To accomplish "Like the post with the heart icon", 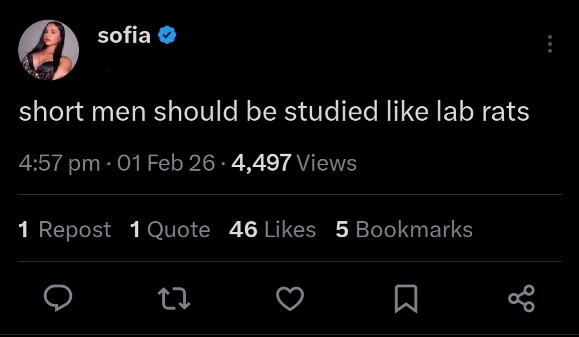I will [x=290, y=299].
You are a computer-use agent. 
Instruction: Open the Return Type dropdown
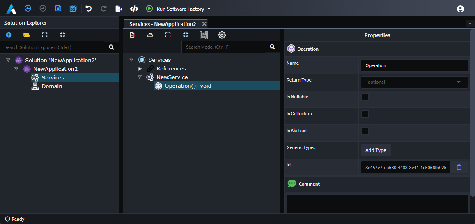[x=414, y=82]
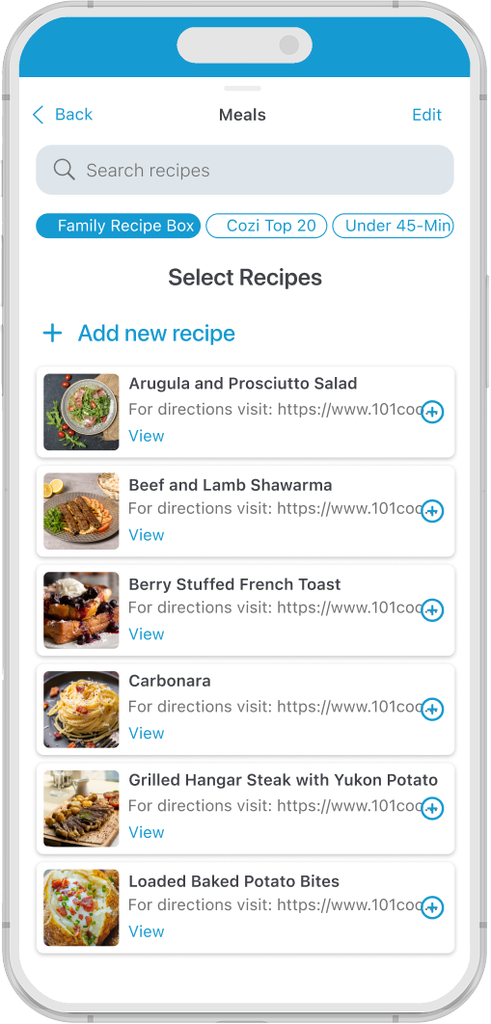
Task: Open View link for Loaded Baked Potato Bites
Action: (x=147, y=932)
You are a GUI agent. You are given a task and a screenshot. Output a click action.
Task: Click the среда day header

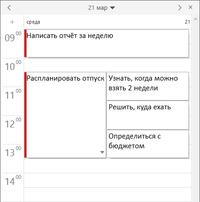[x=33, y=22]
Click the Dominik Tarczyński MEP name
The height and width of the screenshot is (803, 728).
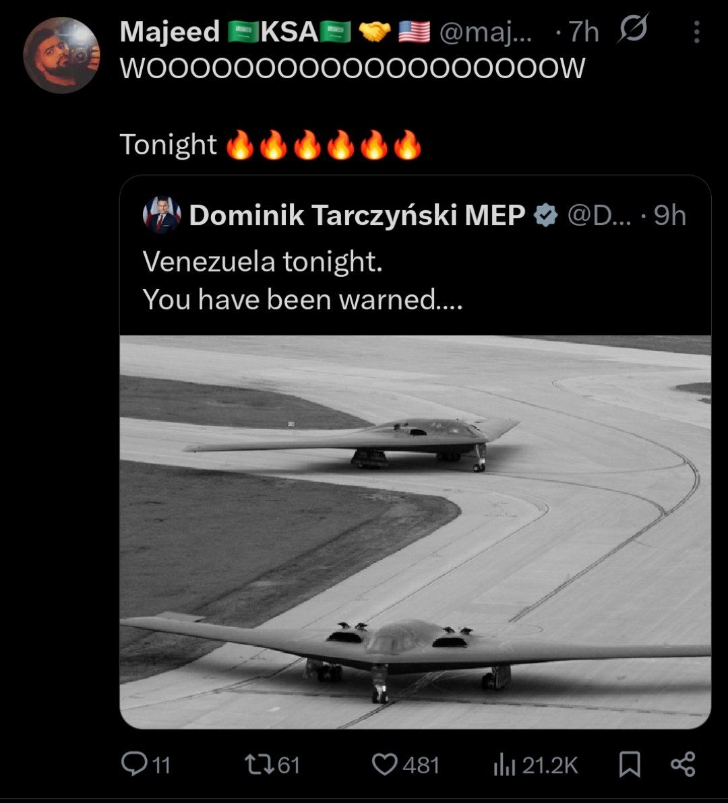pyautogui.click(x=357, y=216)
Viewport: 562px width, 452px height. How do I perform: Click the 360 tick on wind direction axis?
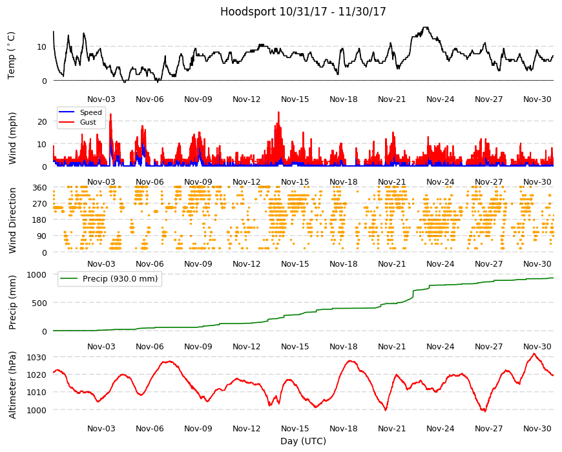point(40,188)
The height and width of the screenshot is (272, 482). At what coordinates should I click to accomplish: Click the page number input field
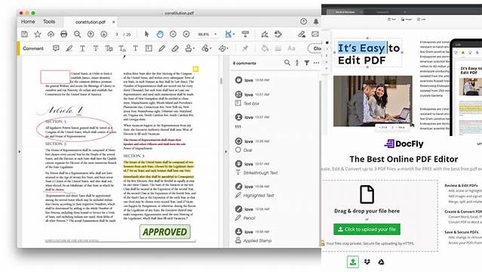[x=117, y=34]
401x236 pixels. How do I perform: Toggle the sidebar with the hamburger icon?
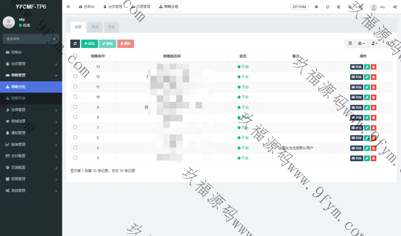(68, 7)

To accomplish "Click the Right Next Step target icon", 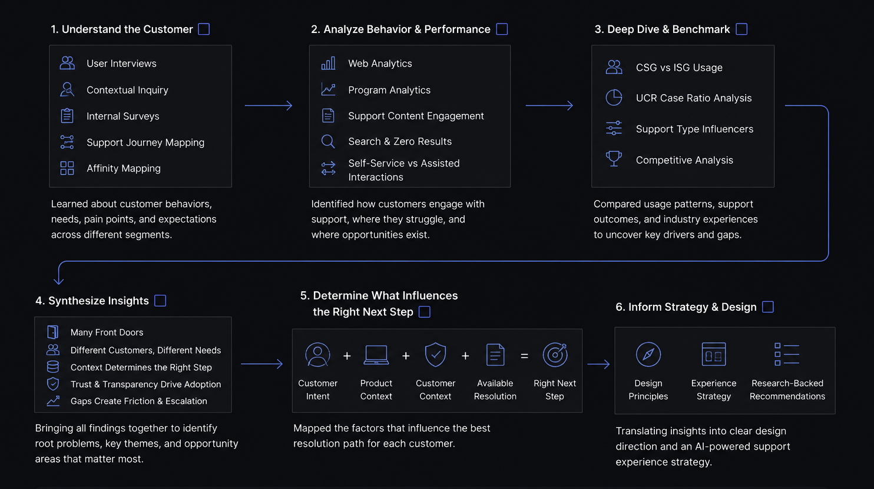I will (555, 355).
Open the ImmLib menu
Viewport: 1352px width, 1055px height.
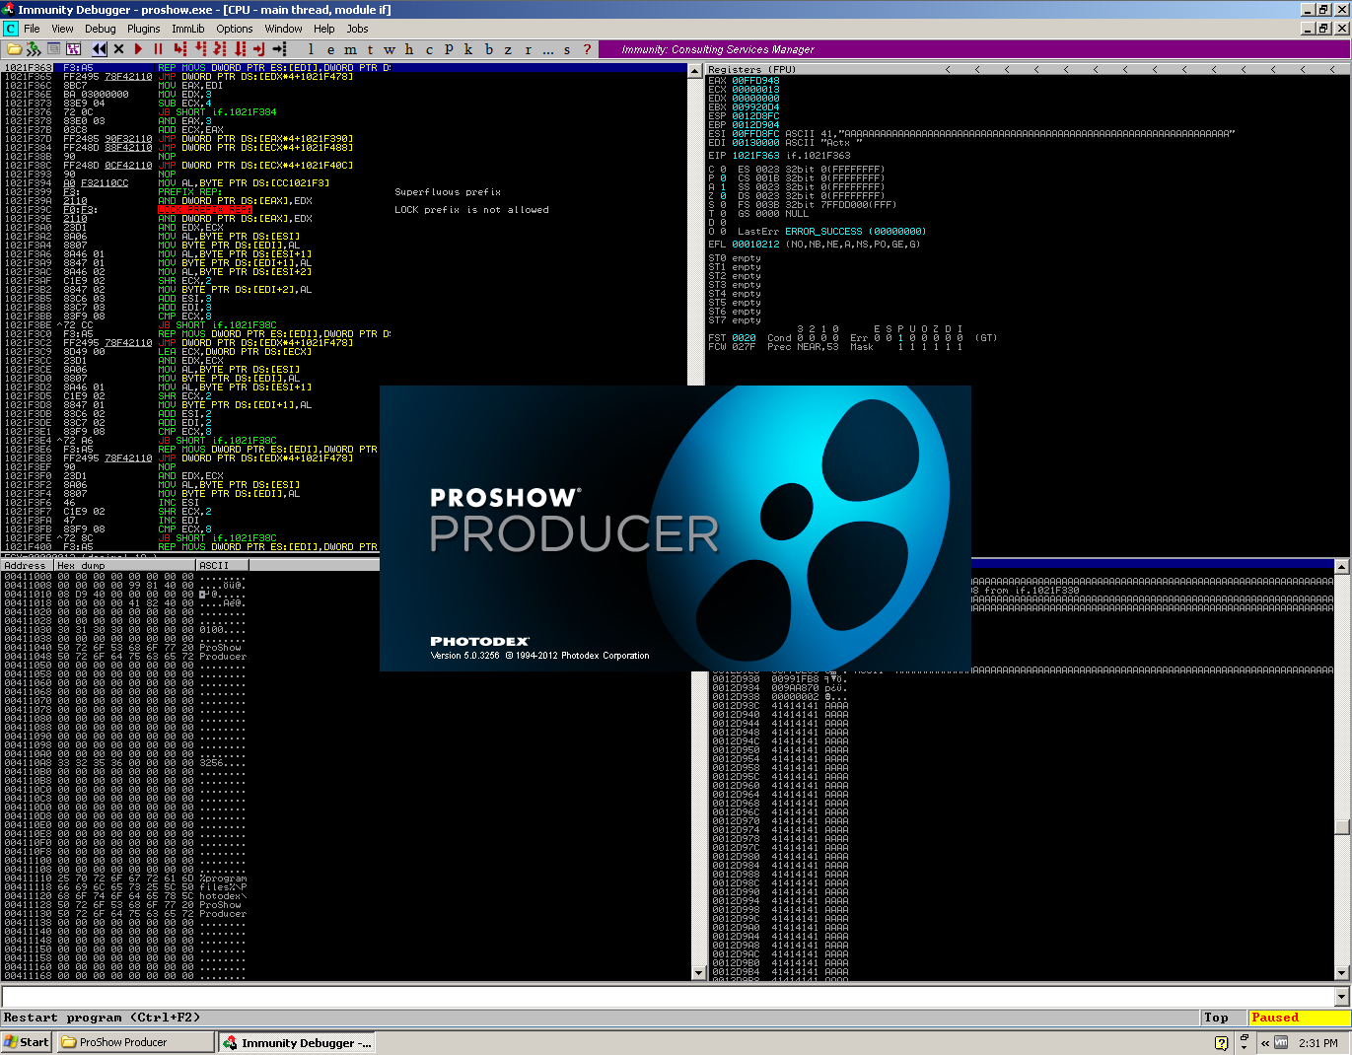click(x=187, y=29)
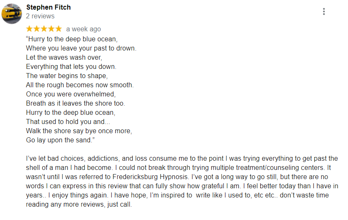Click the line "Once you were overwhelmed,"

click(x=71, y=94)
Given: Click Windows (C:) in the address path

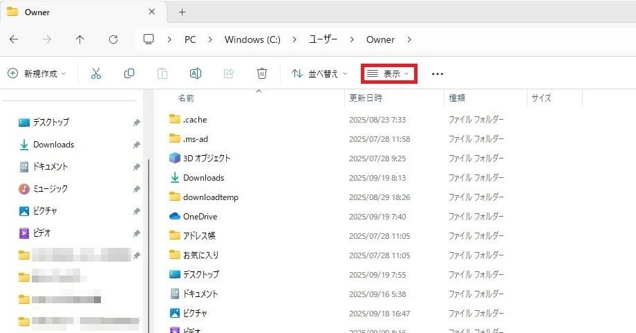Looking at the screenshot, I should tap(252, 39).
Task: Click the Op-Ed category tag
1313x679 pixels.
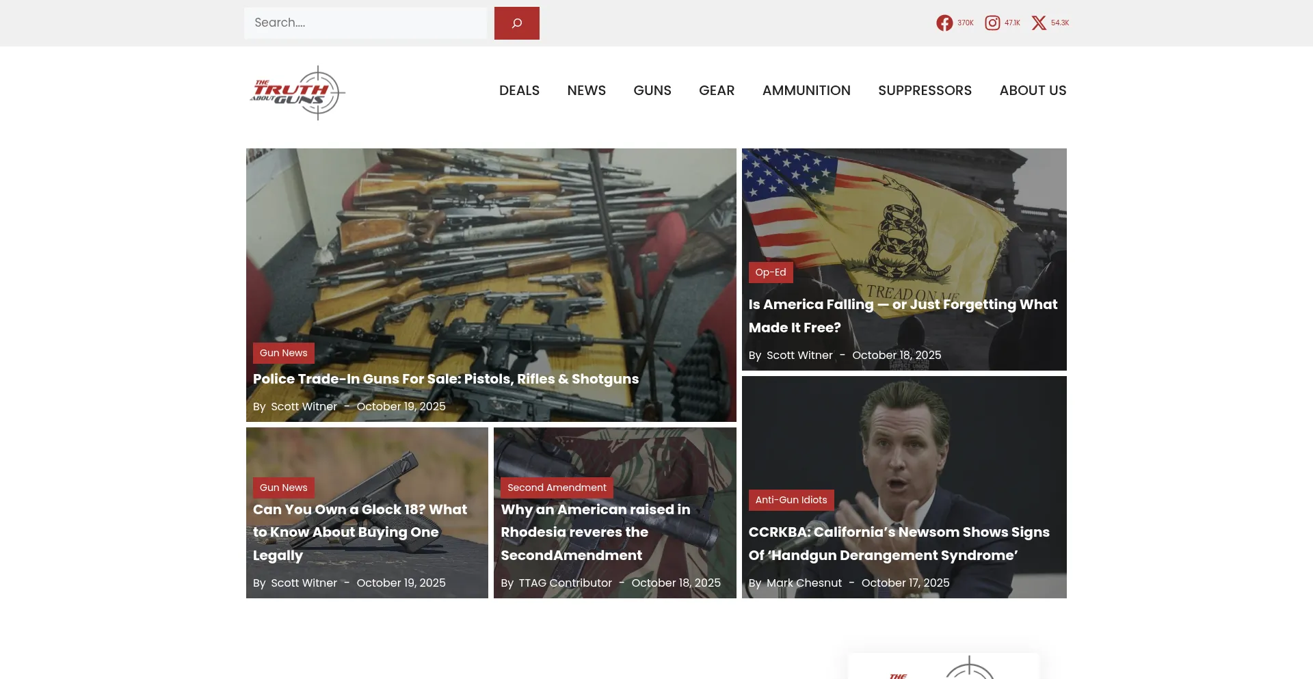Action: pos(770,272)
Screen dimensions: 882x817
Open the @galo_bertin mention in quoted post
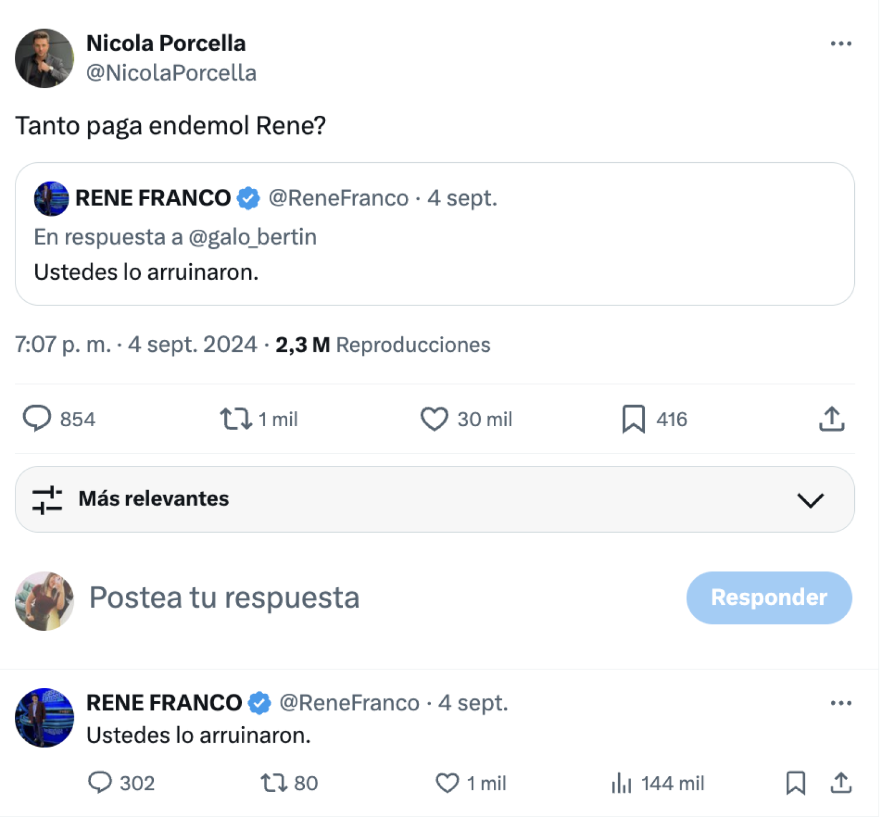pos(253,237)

################

Your assignment ▸ From the entries above, extract every line where the word "agent" appears.

Task output ▸
You are a computer-use agent. 
You are a GUI agent. You are given a task and a screenshot. Output a click action.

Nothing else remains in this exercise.